PARIS — Satellite consumer broadband provider EchoStar Corp. on Nov. 6 said it increased its subscriber base by 2.7 percent in the three months ending Sept. 30, with wider profit margins, despite a drop in wholesale revenue from broadband subscribers collected by its sister company, Dish Network.
In a conference call with investors, EchoStar also said its satellite-terrestrial broadband service, Solaris Mobile of Dublin, would launch its EchoStar 21 satellite, formerly called TerreStar-2, in early 2016, with commercial service to begin later that year.
Englewood, Colorado-based EchoStar purchased Solaris from satellite fleet operators Eutelsat of Paris and SES of Luxembourg but has not announced how it plans to commercialize the service in Europe once the EchoStar 21 satellite is in place.
Solaris has an S-band payload on a Eutelsat satellite already in orbit, which is the principal asset — plus a provisional European Union operating license — that EchoStar took over in the Solaris purchase. This satellite has a defective antenna and cannot meet the coverage requirements set by the 28-nation EU.
Mobile satellite services operator Inmarsat of London is building an S-band satellite payload to share space on Riyadh, Saudi Arabia-based Arabsat’s Hellas-sat 3 spacecraft. Inmarsat has said it is planning an air-to-ground aeronautical service in S-band and is rounding up partners to share in the necessary ground infrastructure.
In the conference call, EchoStar Chief Executive Michael T. Dugan said the company is “beginning discussions with potential [Solaris] customers. In the near term, our primary focus is on meeting with the European Union and member states to more clearly define and harmonize the regulations requiring the operations of a terrestrially delivered service.”

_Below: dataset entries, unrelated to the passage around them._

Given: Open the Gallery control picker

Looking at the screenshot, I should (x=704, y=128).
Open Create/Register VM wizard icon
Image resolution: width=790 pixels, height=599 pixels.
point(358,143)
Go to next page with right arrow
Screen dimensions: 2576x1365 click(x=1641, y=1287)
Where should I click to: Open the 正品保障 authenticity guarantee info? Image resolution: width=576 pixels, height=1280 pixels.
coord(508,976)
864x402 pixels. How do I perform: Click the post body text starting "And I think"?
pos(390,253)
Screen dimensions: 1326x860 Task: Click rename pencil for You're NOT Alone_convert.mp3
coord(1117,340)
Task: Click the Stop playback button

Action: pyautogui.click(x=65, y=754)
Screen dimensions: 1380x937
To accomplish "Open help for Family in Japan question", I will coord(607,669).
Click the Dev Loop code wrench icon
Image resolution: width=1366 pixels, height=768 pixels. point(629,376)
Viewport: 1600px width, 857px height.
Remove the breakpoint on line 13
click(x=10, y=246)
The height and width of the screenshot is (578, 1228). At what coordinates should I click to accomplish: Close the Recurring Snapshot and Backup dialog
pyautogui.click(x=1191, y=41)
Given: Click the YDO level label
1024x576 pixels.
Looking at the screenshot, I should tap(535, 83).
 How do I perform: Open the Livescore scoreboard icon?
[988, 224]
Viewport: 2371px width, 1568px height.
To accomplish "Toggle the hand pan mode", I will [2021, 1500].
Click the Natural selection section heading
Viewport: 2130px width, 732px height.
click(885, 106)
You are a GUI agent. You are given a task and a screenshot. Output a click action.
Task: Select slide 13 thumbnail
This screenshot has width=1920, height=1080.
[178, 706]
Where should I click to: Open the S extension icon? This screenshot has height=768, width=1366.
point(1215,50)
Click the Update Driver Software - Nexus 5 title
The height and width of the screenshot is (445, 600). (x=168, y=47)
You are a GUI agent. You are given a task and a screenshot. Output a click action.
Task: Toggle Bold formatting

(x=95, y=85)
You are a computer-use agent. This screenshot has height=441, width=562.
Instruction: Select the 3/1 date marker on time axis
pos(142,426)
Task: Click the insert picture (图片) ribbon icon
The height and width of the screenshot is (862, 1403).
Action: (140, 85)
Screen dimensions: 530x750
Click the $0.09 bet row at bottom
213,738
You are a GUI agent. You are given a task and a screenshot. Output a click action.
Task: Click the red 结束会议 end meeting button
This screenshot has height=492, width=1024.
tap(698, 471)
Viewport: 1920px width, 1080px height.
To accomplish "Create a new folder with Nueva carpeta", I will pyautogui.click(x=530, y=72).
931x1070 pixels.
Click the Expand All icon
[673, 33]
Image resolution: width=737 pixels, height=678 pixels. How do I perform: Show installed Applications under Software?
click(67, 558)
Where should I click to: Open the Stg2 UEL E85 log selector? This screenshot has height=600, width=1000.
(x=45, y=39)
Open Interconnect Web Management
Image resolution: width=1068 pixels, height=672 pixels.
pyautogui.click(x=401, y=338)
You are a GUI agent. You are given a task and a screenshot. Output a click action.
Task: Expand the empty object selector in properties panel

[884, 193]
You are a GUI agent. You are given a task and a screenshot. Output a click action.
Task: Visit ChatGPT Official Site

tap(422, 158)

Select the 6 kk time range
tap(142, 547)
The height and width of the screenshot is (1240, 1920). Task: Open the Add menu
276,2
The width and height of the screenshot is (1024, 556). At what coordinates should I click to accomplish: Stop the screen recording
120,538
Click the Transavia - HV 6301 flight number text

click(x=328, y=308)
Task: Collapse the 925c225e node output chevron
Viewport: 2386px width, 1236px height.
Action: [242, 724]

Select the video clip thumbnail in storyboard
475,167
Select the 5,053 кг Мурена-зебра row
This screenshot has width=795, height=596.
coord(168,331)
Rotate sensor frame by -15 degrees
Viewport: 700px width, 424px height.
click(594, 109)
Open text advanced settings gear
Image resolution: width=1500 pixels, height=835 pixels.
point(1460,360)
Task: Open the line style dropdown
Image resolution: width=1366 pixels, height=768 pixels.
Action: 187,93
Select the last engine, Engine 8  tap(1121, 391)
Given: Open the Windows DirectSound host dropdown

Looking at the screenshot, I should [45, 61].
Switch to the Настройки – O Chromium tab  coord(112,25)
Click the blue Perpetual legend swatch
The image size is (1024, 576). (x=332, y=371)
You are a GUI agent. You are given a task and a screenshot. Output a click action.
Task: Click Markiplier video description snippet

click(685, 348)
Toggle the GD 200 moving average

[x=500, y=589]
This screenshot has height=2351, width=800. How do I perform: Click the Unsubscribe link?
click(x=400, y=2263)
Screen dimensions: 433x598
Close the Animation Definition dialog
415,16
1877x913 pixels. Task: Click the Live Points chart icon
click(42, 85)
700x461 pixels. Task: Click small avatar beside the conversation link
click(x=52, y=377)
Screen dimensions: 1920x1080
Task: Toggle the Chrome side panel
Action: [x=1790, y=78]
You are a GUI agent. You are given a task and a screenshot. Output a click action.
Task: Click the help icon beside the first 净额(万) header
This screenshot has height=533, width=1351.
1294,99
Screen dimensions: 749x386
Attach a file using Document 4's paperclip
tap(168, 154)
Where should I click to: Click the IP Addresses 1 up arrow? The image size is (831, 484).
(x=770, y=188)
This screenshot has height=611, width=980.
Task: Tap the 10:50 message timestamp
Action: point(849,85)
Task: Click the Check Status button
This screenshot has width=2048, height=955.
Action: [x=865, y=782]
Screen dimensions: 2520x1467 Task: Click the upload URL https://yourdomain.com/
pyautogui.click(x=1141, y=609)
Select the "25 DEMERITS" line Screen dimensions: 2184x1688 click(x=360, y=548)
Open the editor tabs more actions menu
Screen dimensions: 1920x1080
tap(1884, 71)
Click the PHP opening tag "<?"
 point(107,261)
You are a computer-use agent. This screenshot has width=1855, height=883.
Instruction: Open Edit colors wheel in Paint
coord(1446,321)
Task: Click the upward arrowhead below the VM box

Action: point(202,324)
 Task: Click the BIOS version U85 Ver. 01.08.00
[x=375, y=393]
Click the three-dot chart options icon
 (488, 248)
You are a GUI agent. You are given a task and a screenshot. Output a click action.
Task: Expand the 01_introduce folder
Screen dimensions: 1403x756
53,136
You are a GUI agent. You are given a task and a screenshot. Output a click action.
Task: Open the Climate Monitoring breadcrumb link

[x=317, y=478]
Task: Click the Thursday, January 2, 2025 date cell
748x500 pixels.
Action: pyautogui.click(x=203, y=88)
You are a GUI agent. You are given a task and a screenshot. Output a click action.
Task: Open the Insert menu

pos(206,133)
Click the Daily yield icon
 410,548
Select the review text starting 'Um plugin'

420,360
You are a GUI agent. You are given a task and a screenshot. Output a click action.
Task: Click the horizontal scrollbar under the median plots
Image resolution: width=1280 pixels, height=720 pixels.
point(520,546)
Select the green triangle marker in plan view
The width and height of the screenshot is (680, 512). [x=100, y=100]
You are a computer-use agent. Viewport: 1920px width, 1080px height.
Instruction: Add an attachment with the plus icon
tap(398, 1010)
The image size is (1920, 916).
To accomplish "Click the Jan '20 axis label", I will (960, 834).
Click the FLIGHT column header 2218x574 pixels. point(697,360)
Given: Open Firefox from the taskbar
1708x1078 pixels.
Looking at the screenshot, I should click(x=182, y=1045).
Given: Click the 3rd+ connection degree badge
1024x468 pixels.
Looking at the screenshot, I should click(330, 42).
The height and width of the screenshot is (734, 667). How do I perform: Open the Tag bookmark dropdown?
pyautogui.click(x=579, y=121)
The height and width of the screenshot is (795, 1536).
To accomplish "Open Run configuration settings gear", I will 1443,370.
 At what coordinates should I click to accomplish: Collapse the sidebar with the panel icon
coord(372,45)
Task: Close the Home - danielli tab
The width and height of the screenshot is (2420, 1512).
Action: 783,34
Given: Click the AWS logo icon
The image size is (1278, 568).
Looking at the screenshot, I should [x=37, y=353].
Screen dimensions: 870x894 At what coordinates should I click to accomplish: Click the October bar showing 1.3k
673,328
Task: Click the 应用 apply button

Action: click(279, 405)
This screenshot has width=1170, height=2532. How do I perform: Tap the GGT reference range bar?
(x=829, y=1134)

Dish Network took ownership of the nearly completed TerreStar-2 satellite following Dish’s purchase, in 2011, of TerreStar Networks, which had filed for bankruptcy. TerreStar and then-rival DBSD, which Dish also purchased from bankruptcy, are now part of Dish’s plans to accumulate spectrum for terrestrial broadband.
EchoStar’s Hughes Network Systems consumer broadband service reported 960,000 subscribers as of Sept. 30, up 2.7 percent from the subscriber total as of June 30. Dugan said that the increase is all the more remarkable for the fact that it came despite a drop in subscriber ads from Dish, which sells the HughesNet service on a wholesale basis.
Hughes President Pradman P. Kaul said that in the nine months ending Sept. 30, the HughesNet service booked 174,000 new subscribers to its high-end Gen4 service, which uses Hughes’ own Ka-band satellite capacity, and lost 74,000 legacy subscribers, most of which use Ku-band capacity Hughes leases from other satellite operators.
Hughes’ strategy is to let subscriber turnover gradually reduce, to near-zero, the amount of third-party capacity it leases so as to focus the business on higher-margin Ka-band service using Hughes’ Spaceway 3 and larger Jupiter 1/EchoStar 17 satellite.
As is the case with its consumer satellite broadband rival, ViaSat Inc. of Carlsbad, California, Hughes’ current service is filling up certain satellite beams faster than others. The EchoStar 17 satellite cannot allocate capacity based on demand; once a beam fills up, Hughes will need to focus on less-promising regions of the United States where demand is lower.
The Jupiter 2/EchoStar 19 satellite, which like EchoStar 17 is built by Space Systems/Loral of Palo Alto, California, is scheduled for launch in mid-2016, at which point Hughes will be able to apply renewed focus on the more populated areas of the United States, where demand is strongest.
In a Nov. 6 filing with the U.S. Securities and Exchange Commission, EchoStar said the HughesNet growth would have been stronger in the three months ending Sept. 30 were it not for the fact that some satellite beams are nearing their capacity limits.
Kaul said Hughes, while awaiting EchoStar 19, will begin special discounts and other marketing incentives in those regions whose beams still have plenty of capacity.
EchoStar and Hughes are preparing to offer a similar consumer broadband service in Brazil following EchoStar’s purchase of the Ka-band payload on Eutelsat’s 65 West A satellite, which has 16 Ka-band spot beams with a combined capacity of 25 gigabits of throughput.
Hughes’ mobile satellite business, which is mainly to provide ground-based beam-forming and other services to operators with their own satellite capacity, has been less active in recent years following the collapse of mobile-broadband startups in the United States.
But Hughes is selling the Mexican government a turnkey ground infrastructure for the MexSat system, whose satellites are built by Boeing Space and Intelligence Systems of El Segundo, California.
“Our strategy is to provide turnkey ground network solutions to mobile satellite operators in L-band and S-band around the globe,” Kaul said.